BEGIN
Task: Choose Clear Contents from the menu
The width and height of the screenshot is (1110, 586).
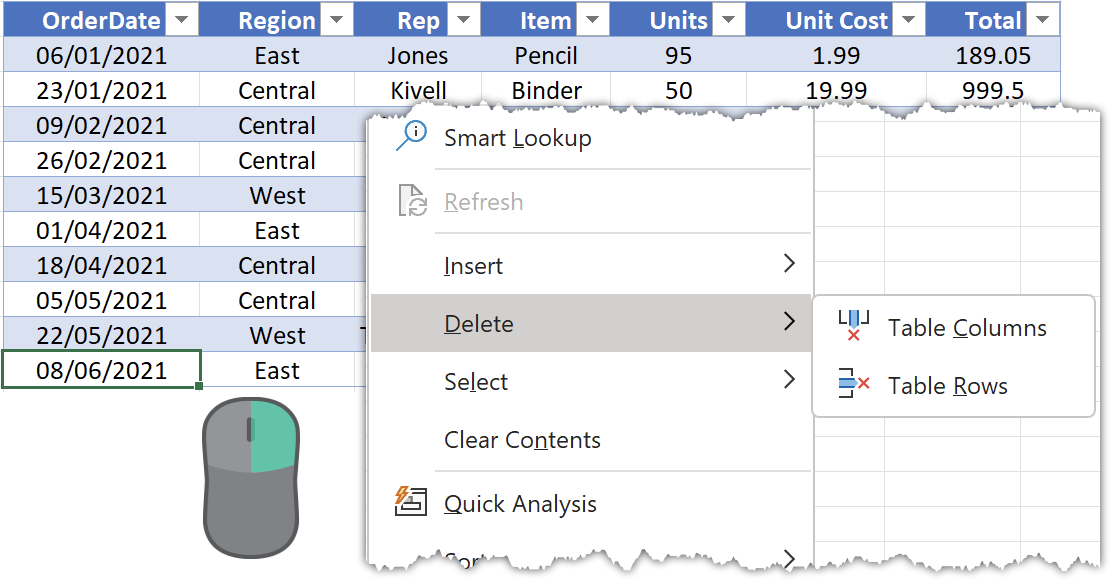Action: [x=522, y=440]
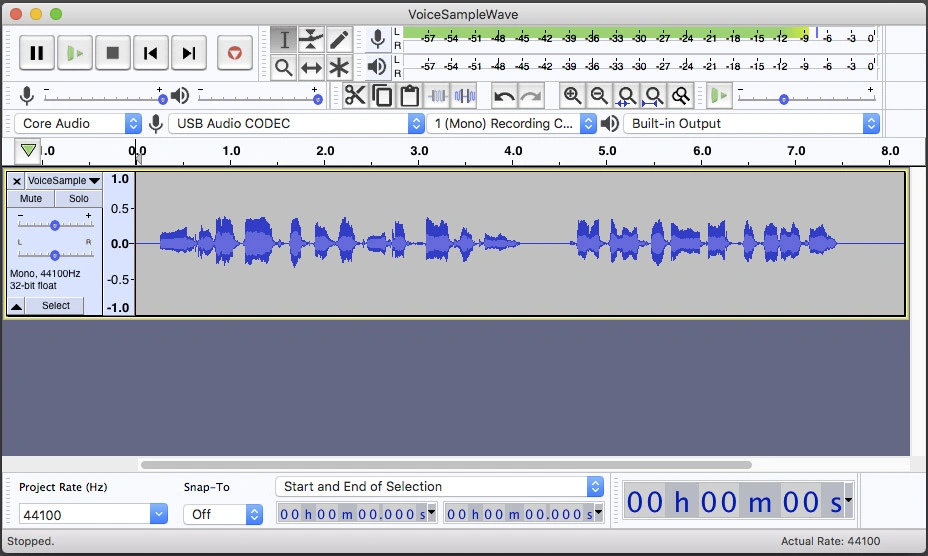Select the Envelope tool

[x=312, y=39]
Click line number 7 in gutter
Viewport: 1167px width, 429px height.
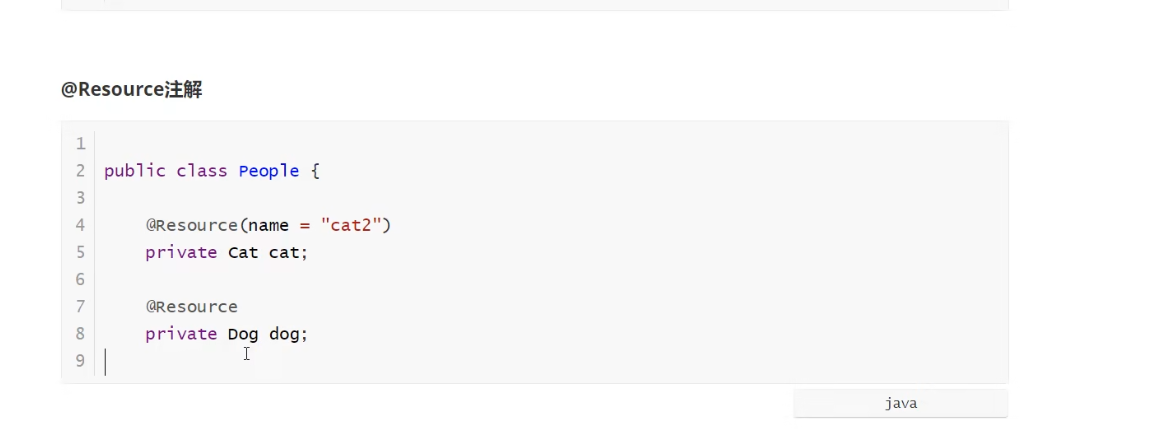[x=80, y=306]
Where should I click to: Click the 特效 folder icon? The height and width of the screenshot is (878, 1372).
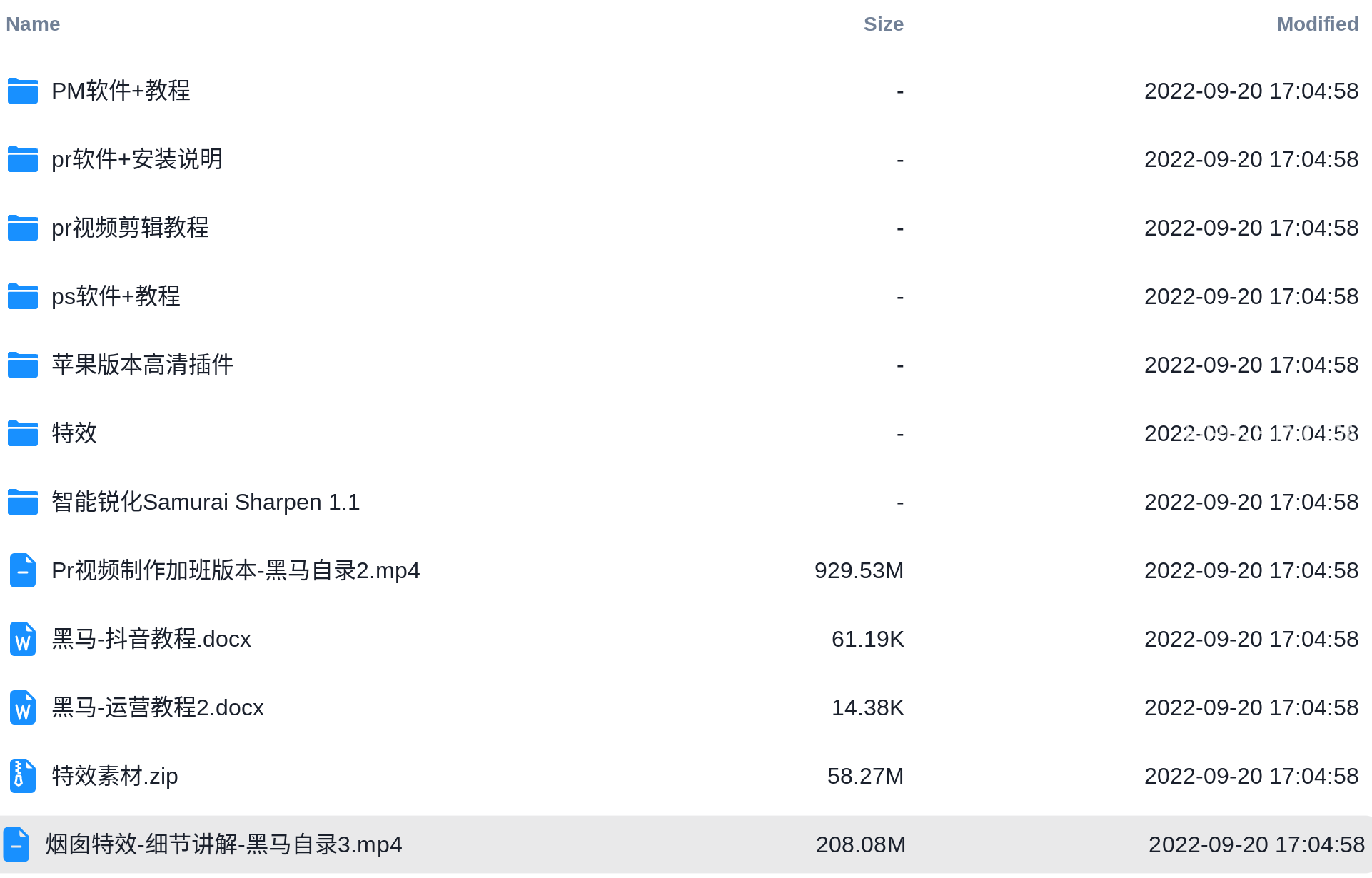(x=23, y=433)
END
What you are asked to do: Copy all of the rows above word for word, leaving out the pictures.

Solution below:
Task: Choose Clear Contents from the menu
The width and height of the screenshot is (1110, 586).
Action: [x=522, y=440]
Select the Envelope tool

[x=312, y=39]
Click line number 7 in gutter
Viewport: 1167px width, 429px height.
[x=80, y=306]
Where should I click to: Click the 特效 folder icon? The height and width of the screenshot is (878, 1372).
(x=23, y=433)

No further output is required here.